Today I learned the hard way: don’t you dare running a vanilla install of VirtualBox together with Windows Subsystem for Linux v2 (WSL2). It won’t work. That’s because WSL2 uses Hyper-V under the hood, which is incompatible with VirtualBox.
According to the official documentation for VirtualBox v6.0:
Oracle VM VirtualBox can be used on a Windows host where Hyper-V is running. This is an experimental feature. No configuration is required. Oracle VM VirtualBox detects Hyper-V automatically and uses Hyper-V as the virtualization engine for the host system.
Well, that did not prove to be true in my case. Hence the experimental clause, I guess. A little googling revealed that, indeed, it did work for a while, then a new Windows 10 release broke it again:
The Hyper-V API became a viable reality with 1803, practically with 1809. And it went fine with 1903. And it broke with 1909. Please use your favorite search engine for “Immature API”… (source)
Even if it did work, however, you’d run into some (possibly) severe performance degradation. Quoting from the same official documentation page:
When using this feature, some host systems might experience significant Oracle VM VirtualBox performance degradation.
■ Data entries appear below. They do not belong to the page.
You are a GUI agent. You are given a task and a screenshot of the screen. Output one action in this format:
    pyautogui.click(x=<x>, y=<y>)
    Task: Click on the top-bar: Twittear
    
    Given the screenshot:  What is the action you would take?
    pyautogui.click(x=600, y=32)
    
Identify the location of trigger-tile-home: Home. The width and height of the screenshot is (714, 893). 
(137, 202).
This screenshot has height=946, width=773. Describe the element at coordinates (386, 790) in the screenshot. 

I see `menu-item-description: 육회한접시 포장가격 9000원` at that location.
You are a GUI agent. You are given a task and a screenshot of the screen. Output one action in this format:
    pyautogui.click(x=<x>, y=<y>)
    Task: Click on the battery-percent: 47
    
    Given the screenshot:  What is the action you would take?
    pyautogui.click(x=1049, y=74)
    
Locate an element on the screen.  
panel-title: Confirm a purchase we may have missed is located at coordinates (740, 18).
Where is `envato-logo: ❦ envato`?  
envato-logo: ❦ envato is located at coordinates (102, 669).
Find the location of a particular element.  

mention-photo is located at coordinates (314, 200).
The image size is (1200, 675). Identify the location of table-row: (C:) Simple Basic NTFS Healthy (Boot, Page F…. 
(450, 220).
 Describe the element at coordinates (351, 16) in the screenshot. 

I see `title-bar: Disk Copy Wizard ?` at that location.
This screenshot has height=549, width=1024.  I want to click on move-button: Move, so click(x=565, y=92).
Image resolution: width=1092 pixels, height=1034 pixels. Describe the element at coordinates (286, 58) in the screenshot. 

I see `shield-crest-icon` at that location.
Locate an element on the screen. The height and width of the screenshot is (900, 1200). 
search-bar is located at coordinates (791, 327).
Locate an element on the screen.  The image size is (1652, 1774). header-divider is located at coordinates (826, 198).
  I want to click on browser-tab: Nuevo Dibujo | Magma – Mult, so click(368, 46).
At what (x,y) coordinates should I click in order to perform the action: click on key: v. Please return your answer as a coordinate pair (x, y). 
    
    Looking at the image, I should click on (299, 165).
If you don’t need to run WSL2 and your VMs simultaneously, one workaround is to disable WSL2 in the Windows Features. There, you have to disable Hyper-V, Virtual Machine Platform, and Windows Subsystem for Windows. Yes, I had to explicitly disable all three of them. When you eventually reactivate them, WSL2 will start working again, configurations included.
Another option is to fallback to WSL1. That will work. Unlike WSL2, WSL1 does not run in a VM. Also, converting back and forth between WSL1 and WLS2 is dead simple. I did not go this route because, well, I like the performance that comes with WSL2. I also plan to use VirtualBox only rarely, when I need to test new versions of our desktop application’s installation procedure.
This is all not ideal, of course. The situation is evolving. This ticket on the WSL documentation repository is probably the place to watch for updates.
Hopefully, soon, once the currently “immature API” stabilizes, I will be able to come back to this article, edit it, and note that now everything works as expected.